En el aula de la planta baja de la escuela primaria N°8 DE 1 “Nicolás Avellaneda”, en Talcahuano 680, a pesar de ser viernes por la mañana, en la ronda hay ganas de aprender. Quien las infunde es Maribel Bugallo que además de docente aceleradora es socióloga. A su alrededor, se sientan tres chicas de ocho y nueve años que festejan los resultados de las cuentas que resuelven como si fueran goles del Mundial. Delante tienen el cuadernillo, pero cada una va por una página distinta. Una de ellas resuelve multiplicaciones y otra inventa adivinanzas numéricas para la docente. “¿Qué número multiplicado por siete me da 63?”, pregunta. Y chequea la respuesta con la tabla pitagórica, su nueva mejor amiga desde que logró conectarse con las matemáticas. “Muy bien. ¿Qué nota te vas a poner?”, la motiva la docente. “Un súper mil”, se entusiasma la pequeña. Mientras tanto, su compañera, absorta en una situación problemática de su cuadernillo, dispara una frase que a la maestra le hace sentir que valió la pena cada esfuerzo del año. “Ah, este problema me da una pista de cómo resolver el de abajo”, dice. Bugallo no puede estar más feliz. Asistir a ese momento casi mágico en el que un chico aprende a leer, o a sumar, o a multiplicar y logra automatizar ese mecanismo mental, todavía la emociona. Lo mismo que a la mayoría de las docentes que le ponen el cuerpo a esa dura lucha contra la exclusión educativa.

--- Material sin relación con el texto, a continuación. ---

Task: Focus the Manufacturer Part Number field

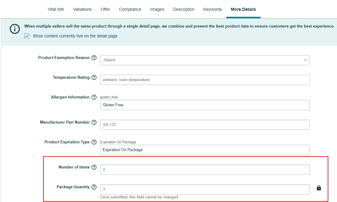Action: click(205, 125)
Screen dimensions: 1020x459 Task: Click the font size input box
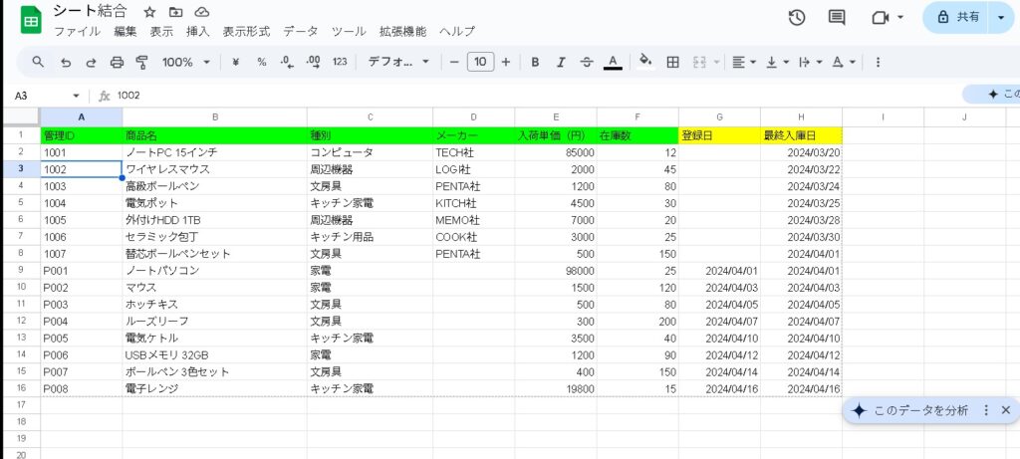tap(480, 62)
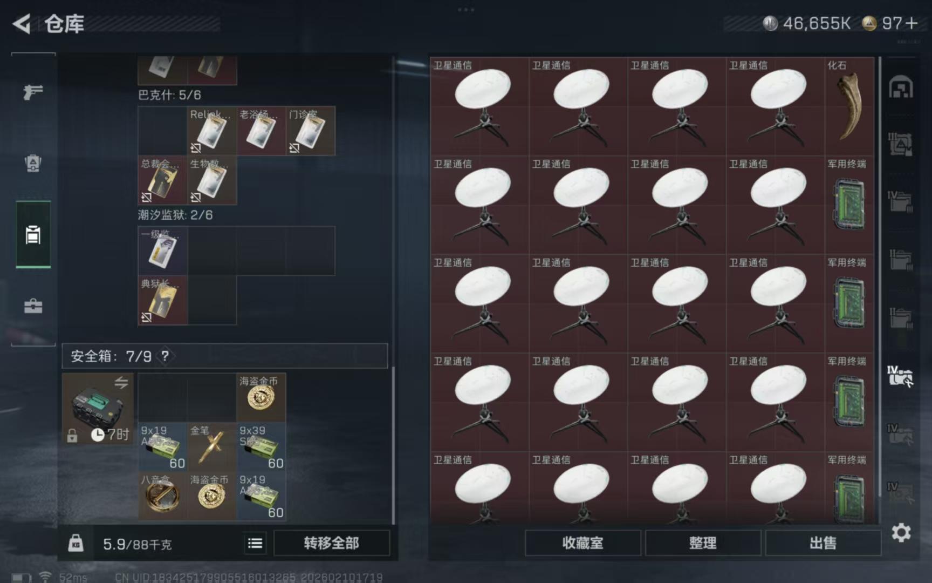The image size is (932, 583).
Task: Click the weight bag icon showing 5.9/88千克
Action: coord(76,543)
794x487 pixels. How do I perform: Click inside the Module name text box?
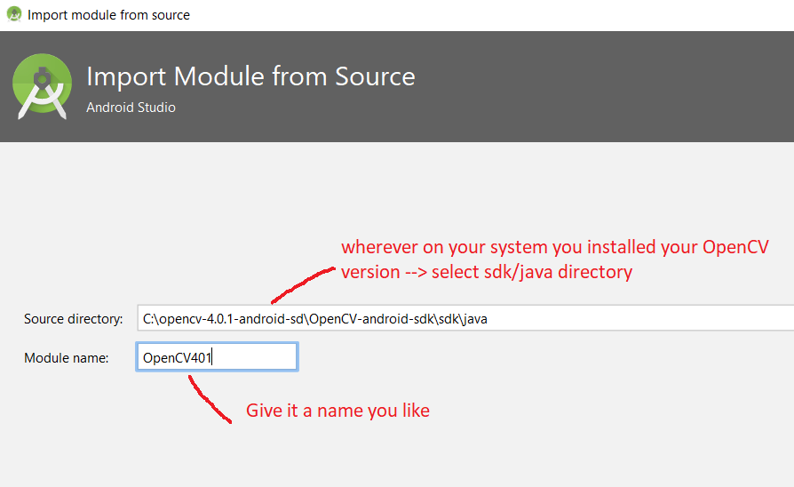[258, 357]
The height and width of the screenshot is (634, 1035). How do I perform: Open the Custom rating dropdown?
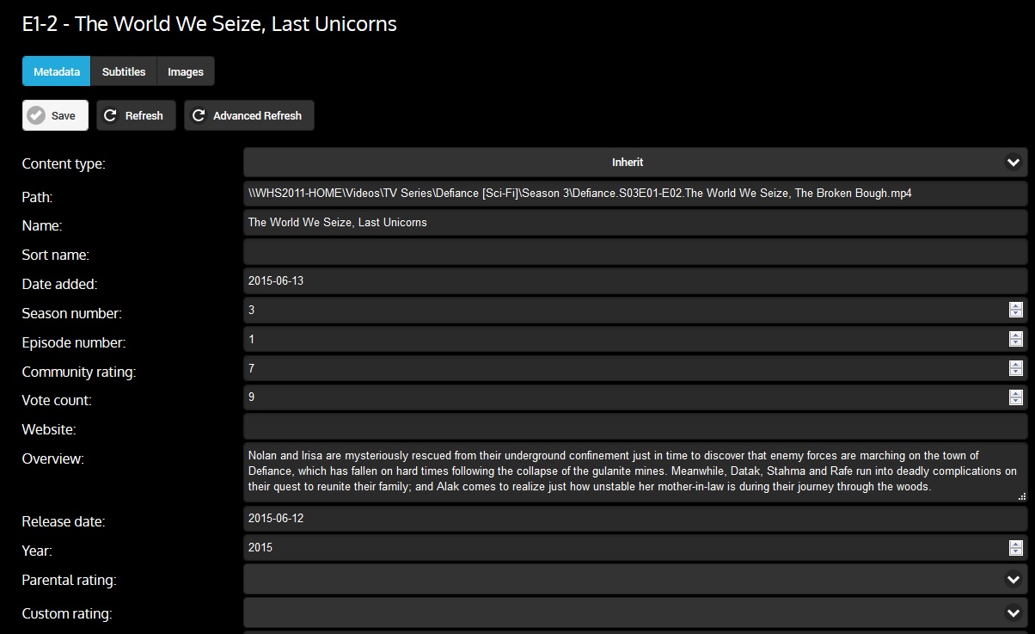[1014, 612]
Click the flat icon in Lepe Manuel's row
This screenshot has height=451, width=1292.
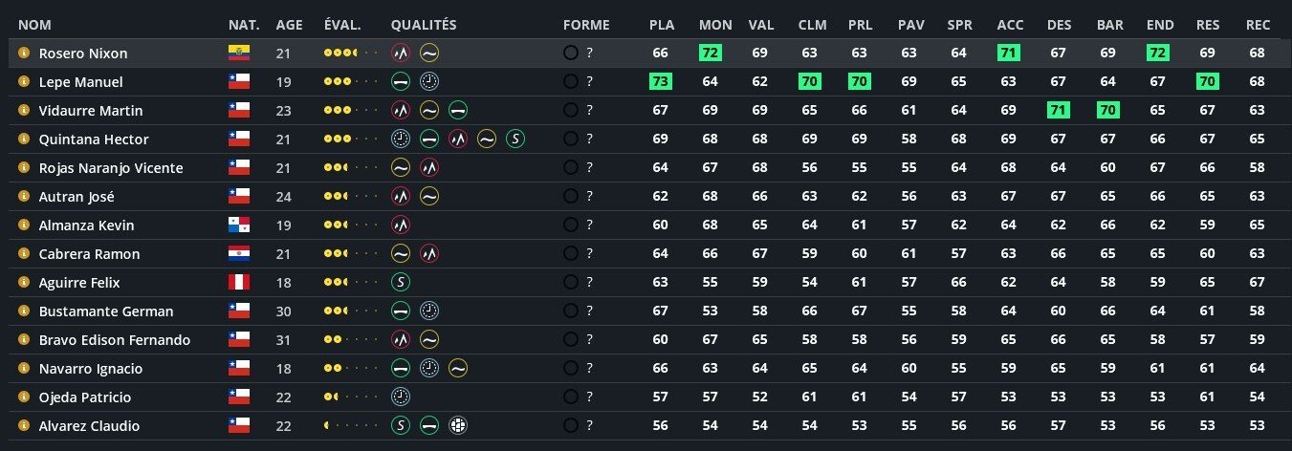(401, 82)
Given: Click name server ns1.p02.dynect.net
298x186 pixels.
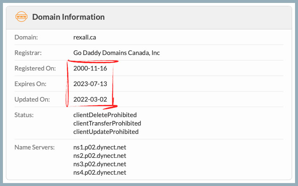Looking at the screenshot, I should (100, 147).
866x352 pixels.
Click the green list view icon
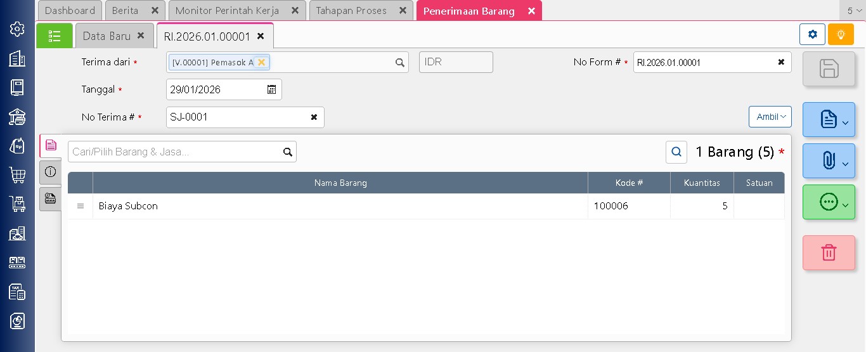(55, 36)
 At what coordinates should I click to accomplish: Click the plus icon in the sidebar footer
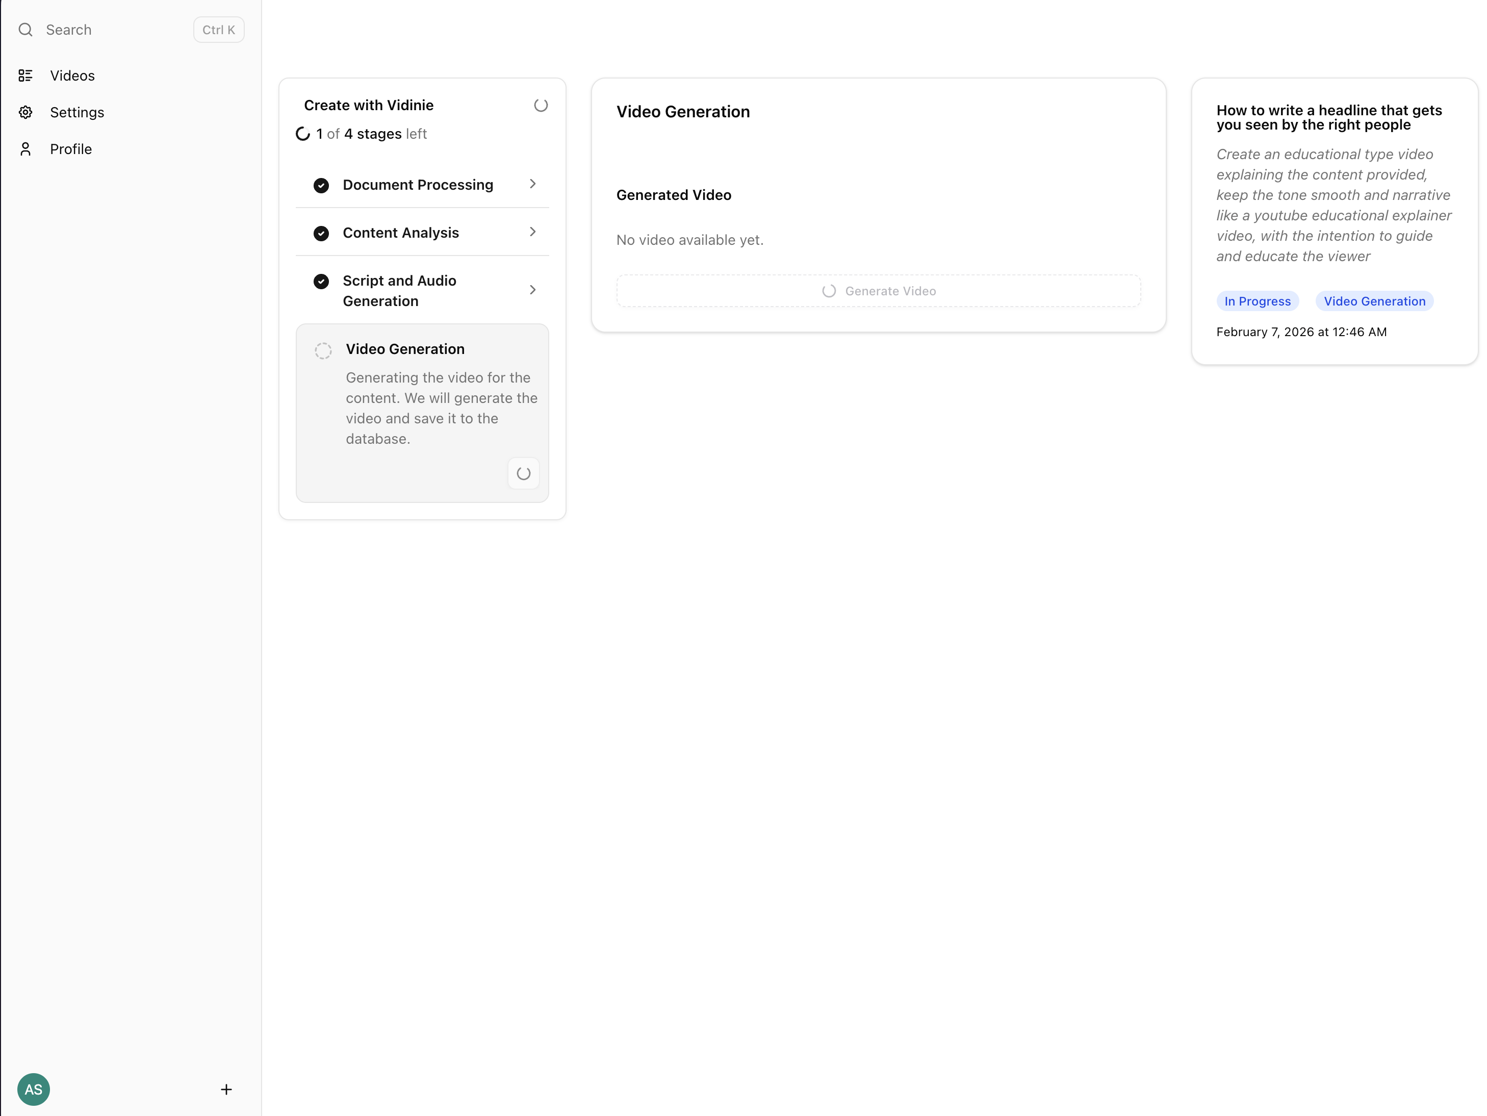[226, 1089]
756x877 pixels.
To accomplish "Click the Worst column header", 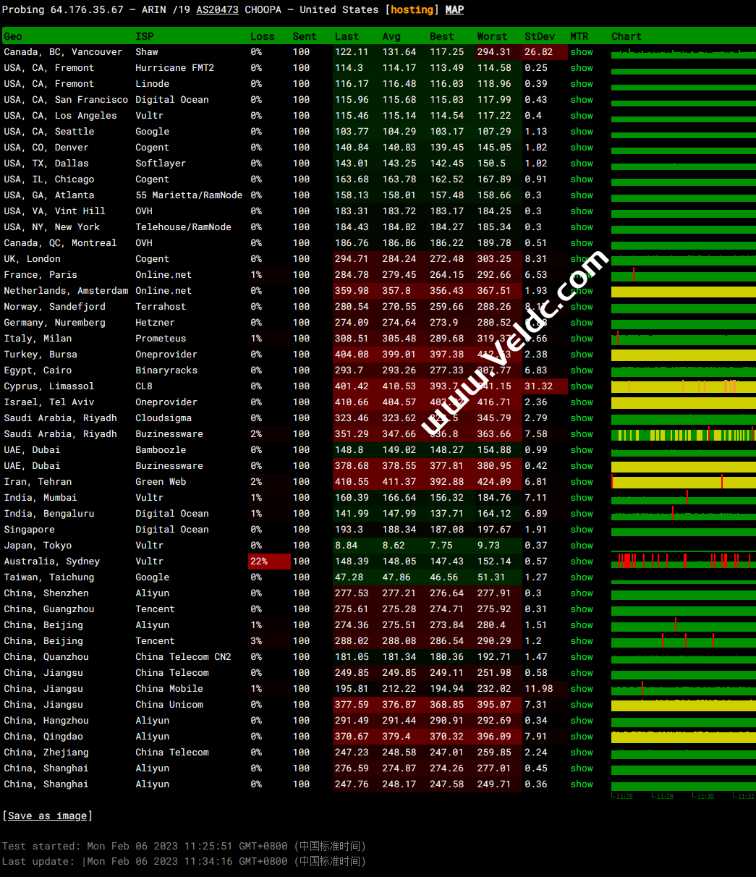I will click(x=492, y=36).
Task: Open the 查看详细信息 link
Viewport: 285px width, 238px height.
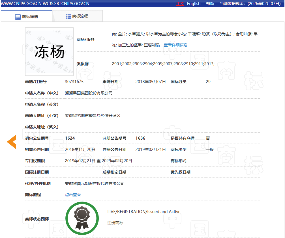Action: tap(175, 45)
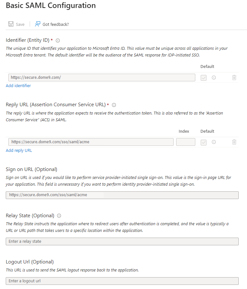Click the Enter a relay state field
Screen dimensions: 247x289
click(x=122, y=241)
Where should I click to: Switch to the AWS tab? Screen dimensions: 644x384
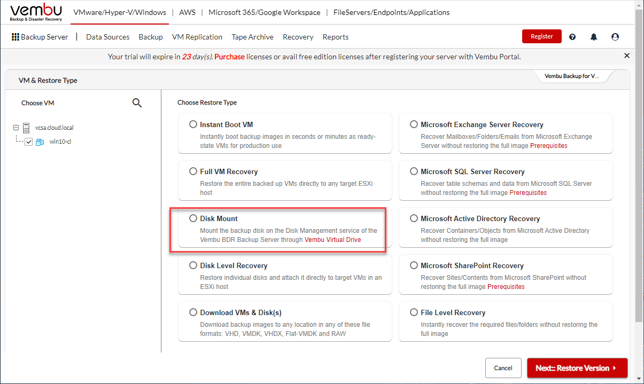pos(187,12)

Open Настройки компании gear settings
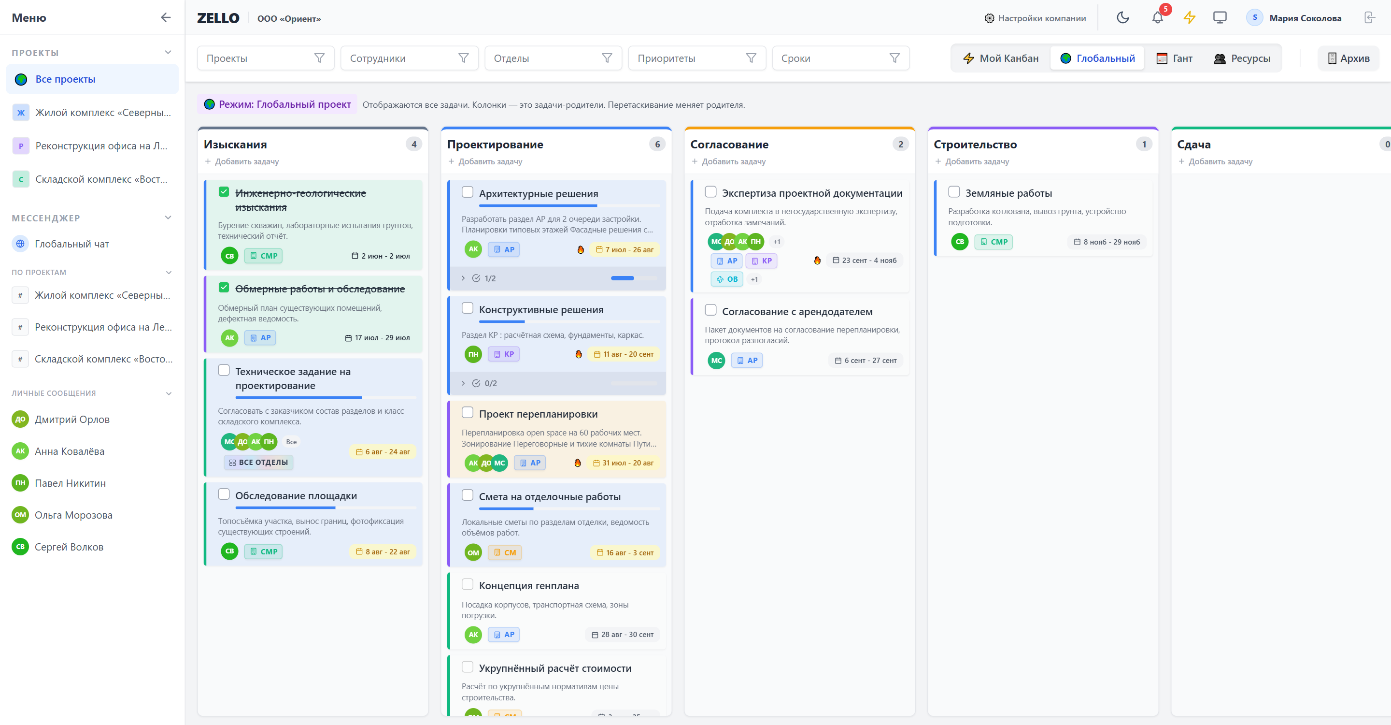[x=1036, y=18]

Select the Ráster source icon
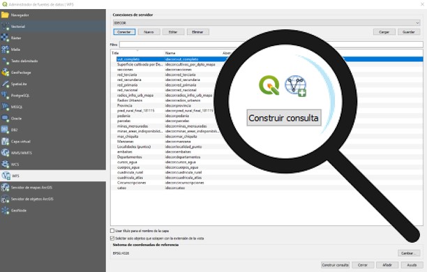click(x=5, y=38)
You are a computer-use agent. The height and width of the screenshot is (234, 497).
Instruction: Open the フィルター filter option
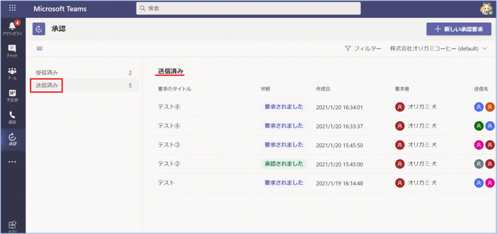point(363,49)
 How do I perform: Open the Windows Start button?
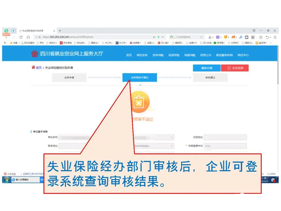click(x=6, y=179)
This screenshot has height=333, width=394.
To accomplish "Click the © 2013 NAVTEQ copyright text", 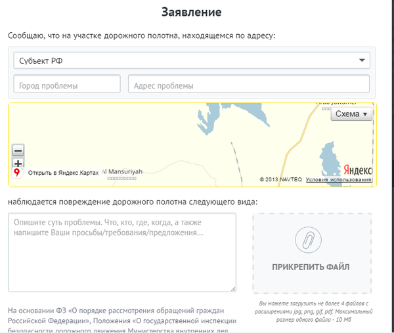I will tap(280, 179).
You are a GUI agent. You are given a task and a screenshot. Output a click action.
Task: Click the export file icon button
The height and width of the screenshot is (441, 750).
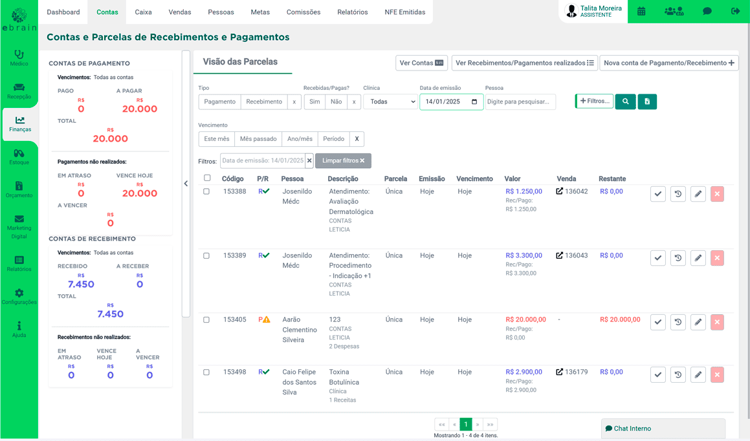[647, 102]
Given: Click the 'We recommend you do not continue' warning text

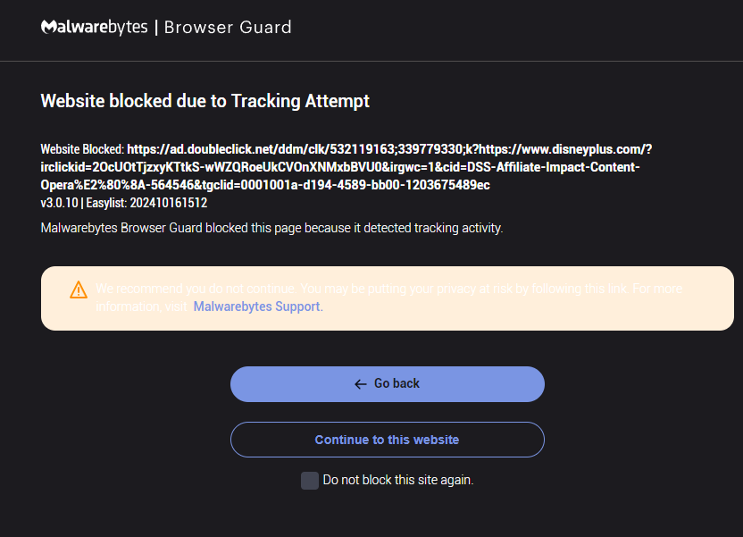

“Todavía nos sigue emocionando”, resume Sabrina Silberstein, capacitadora y docente del programa. “Esto es un punto de llegada. No fue así el punto de partida”, explica, sobre la situación de estas tres chicas, todas con trayectorias escolares difusas. A principio de año, casi no podían leer en voz alta. Hoy, gracias al trabajo que hacen junto a la docente, han logrado ponerse en muchos aspectos a la par de sus compañeros de cuarto grado y en algunos casos, volverse expertas. Por ejemplo, gracias a los proyectos que hicieron de ciencias sociales, sobre los inventos del siglo XX y de la cultura inca. Cuando sus compañeros estudiaron algunos de esos tópicos, ellas ya eran especialistas. “El conocimiento empodera”, apunta Silberstein. Saber más que sus compañeros les permitió dejar ese lugar de ser ante los ojos de sus compañeros, el alumno que no copia o que no abre el cuaderno, o que no participa, para pasar a ser el que levanta la mano y quiere responder primero. O que no quiere faltar porque esa clase que le toca le gusta. “Seño, ya son 11.30″, le reclama una de las niñas a Bugallo. No está pidiendo el recreo. No quiere perderse la hora de física que van a tener sus otros compañeros. Ella quiere ser parte.

Ese también es uno de los objetivos del programa. Sembrar en el corazón de los chicos las ganas y la motivación para levantarse e ir al colegio cada mañana. Más allá de la situación de la familia. Que sean ellos los que no quieren faltar. “Nos pasó este año. Y nos llena de alegría. A alguno, incluso le regalamos un despertador, porque como los papás trabajan de noche, les costaba madrugar. Y funcionó. ‘Seño, vine a esta hora porque recién me desperté, y vine’. ‘Perfecto, sumate’, le decimos. Hay que sacarle a la escuela esa carga punitiva. Porque es algo que incluso cuesta mucho después de la pandemia, que los padres los traigan a la escuela. Y como docentes tenemos que visualizar que el hecho de que vengan ya es haber ganado la mitad de la pelea”, explica Pulice. La otra parte es la motivación. “Cuando los chicos encuentran el para qué, para qué estudian, para qué vienen a la escuela, para qué vale la pena esforzarse para aprender, no los para nadie”, apunta Silberstein.